Calling an unmanaged DLL from C# (for performance)
Posted on 2007-07-21
I have a situation in which I need to get a lot of system level data from the Win32 API. There is a .NET API made specifically for getting this data and it produces correct results. However, it is pretty slow. I needed to speed up the performance, so I wrote a lot of in unmanaged code in VC++. The bottom line is that when comparing the retrieval of data, and I have meticulously benchmarked it, the unmanaged code is 85% faster. In fact, the amount of data that will bet gather can range from 640KB to maybe a 100MB, and my 85% speedup is comparing the unmanaged code gathering the data AND writing it out, while the C# version merely reads it.

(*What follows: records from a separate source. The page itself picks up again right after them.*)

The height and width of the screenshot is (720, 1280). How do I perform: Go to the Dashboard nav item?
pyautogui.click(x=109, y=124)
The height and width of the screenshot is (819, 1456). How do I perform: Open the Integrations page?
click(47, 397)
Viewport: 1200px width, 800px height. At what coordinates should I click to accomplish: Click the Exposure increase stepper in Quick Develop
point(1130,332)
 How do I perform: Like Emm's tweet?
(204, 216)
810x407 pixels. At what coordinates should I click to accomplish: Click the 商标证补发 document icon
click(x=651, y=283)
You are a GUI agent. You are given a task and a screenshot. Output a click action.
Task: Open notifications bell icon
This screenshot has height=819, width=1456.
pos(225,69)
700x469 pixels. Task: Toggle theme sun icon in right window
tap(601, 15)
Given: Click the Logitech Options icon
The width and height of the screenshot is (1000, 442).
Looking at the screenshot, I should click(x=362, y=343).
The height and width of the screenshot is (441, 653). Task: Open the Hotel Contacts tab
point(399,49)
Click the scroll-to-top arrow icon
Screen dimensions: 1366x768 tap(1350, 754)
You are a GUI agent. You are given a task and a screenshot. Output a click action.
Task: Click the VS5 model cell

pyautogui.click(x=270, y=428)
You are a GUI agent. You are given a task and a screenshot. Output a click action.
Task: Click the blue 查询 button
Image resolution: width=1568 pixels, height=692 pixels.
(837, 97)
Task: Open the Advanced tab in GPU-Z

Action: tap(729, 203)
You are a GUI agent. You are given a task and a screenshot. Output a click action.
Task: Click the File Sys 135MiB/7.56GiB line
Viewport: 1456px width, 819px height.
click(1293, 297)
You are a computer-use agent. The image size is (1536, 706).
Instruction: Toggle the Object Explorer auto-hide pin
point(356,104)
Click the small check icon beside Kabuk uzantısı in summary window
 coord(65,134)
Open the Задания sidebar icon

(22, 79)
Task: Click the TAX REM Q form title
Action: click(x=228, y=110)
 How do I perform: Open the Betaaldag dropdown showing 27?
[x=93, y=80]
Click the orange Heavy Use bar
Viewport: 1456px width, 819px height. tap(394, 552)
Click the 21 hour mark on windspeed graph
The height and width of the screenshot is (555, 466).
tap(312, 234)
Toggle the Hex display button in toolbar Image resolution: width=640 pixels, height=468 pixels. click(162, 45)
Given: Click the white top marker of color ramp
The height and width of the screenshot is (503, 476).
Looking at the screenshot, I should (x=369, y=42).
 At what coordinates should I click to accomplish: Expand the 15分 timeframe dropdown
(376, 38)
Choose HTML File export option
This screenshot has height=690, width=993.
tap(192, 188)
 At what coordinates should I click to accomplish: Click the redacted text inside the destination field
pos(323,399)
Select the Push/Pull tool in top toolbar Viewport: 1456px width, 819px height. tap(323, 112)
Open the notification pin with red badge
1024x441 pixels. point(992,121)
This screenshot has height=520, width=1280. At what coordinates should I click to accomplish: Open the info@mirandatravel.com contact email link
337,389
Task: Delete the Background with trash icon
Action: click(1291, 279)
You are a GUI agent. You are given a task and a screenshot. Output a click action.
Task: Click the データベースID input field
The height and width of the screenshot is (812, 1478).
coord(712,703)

I've compared my C++ code to the Reflector output of the .NET API that is equivalent, and I think I know why the .NET implementation is so slow, but in any event I need to use this unmanaged code. The thing is, I'll be doing this retrieval from a .NET Windows Service.
What is the best way to call my unmanaged code from C# to get the best performance? Basically, I *ultimately* want to populate a .NET DataTable with this data. There can be anywhere from 400 - 100,000 rows of data and, again, 640KB-100MB of data. I guess the strategy is to reduce the amount of marshaling? (The C++ data is currently stored in a class but can be changed to a struct)
Anyway, what is the best way to do this to preserve performance? Doing a managed C++ DLL and then calling the Win32 code could be an option, though I've never used managed extensions for C++. But would that do much in the way of performance over calling the unamanged stuff from C#, since either way there its crossing the border between managed and unmanaged?
(Just to clarify, I know about P/Invoke. Its not a question of whether its possible to do this but what is the best method from a performance perspective.)